Of the 96 people purged from Florida voter rolls because they’re in the country illegally, about half were in Lee County in southwest Florida, a fact the county’s supervisor of elections says does not mean she is on a crusade, reports Michael Peltier of the News Service of Florida.
Florida’s purging of voters has become the grist for lawsuits, and late night comedy as the Republican controlled state has battled the Democratic Obama administration over how to go about removing ineligible voters. Adding nuance to the story: the state doesn’t actually do the removals – that’s done by independently-elected county supervisors of elections who don’t necessarily answer to Tallahassee.
The state Division of Elections says that 43 of 96 voters found in the last couple months to be illegally registered because they’re not citizens were registered in Lee County, which includes Fort Myers.
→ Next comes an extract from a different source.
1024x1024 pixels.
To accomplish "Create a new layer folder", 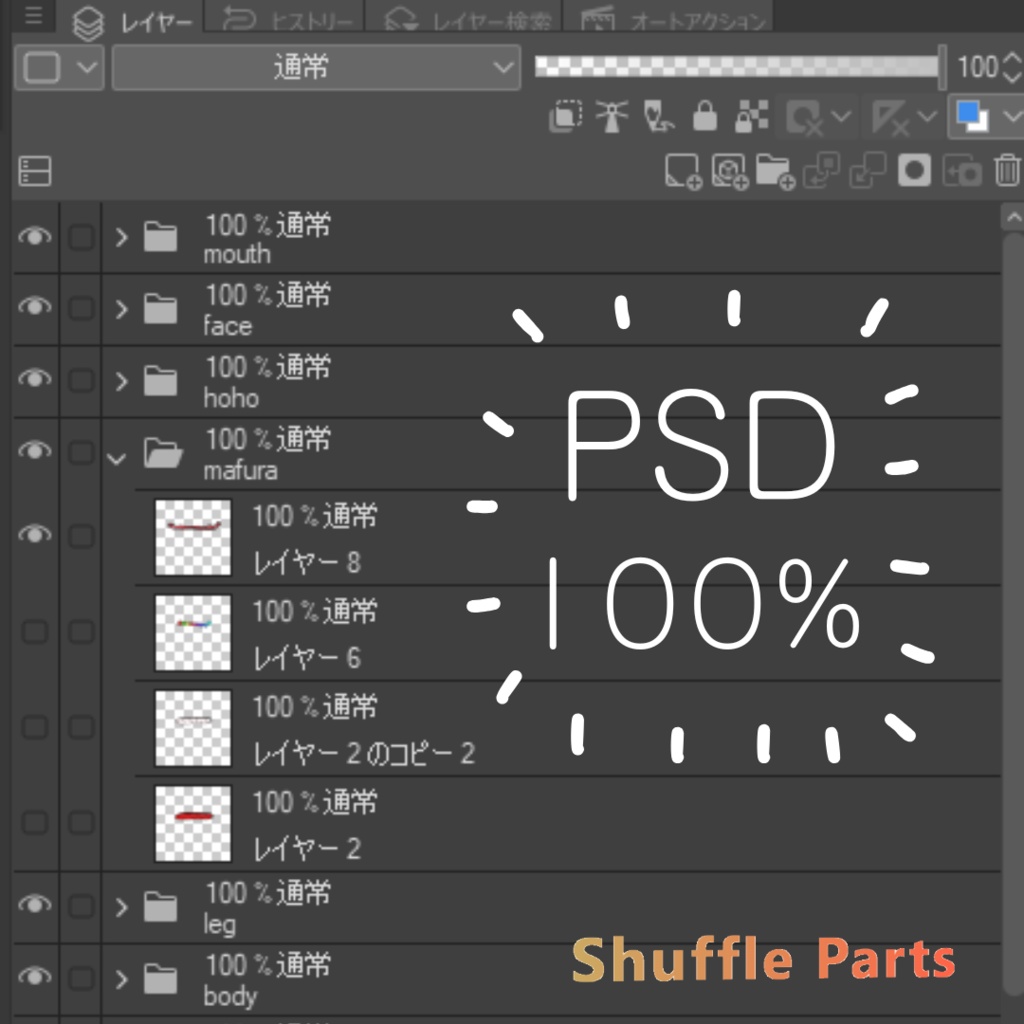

Lee County Supervisor of Elections Sharon Harrington told the News Service of Florida on Wednesday that the high number of names from the county is the result of an ongoing, cooperative effort between her office and the local clerk of courts that allowed her to more quickly find ineligible voters. She was just being prepared, she said.
“No, I’m not a vulture,” said Harrington, a Republican.
Every month, Harrington’s office gets a report from the local clerk of courts with the names of potential jurors who asked to be excused from duty because they were not citizens. Those names are matched with the county’s official voter rolls.
The results showed that nearly half of those potential jurors who said they weren’t citizens were listed in her files as being eligible to vote.
What’s not known is whether they lied when they registered to vote, or lied in court to get out of jury duty.
“That’s the question,” Harrington said.
Either way, they’ve sworn in court that they’re not citizens, so her office is removing them from voter rolls.
The voters found by Lee County aren’t necessarily among those identified by the state in its controversial purge effort. The state has identified more than 2,600 voters it wants county officials to check out for possible purging – but Harrington’s office has found several potentially illegal voters there based on its jury duty check, separate from the state-initiated purge. Many of those found by Lee County aren’t on the state’s list.
Harrington said she suggested that other election supervisors adopt the cross check with local juror pools as a way to alert them to potential ineligible voters – and citizens shirking their civic duty.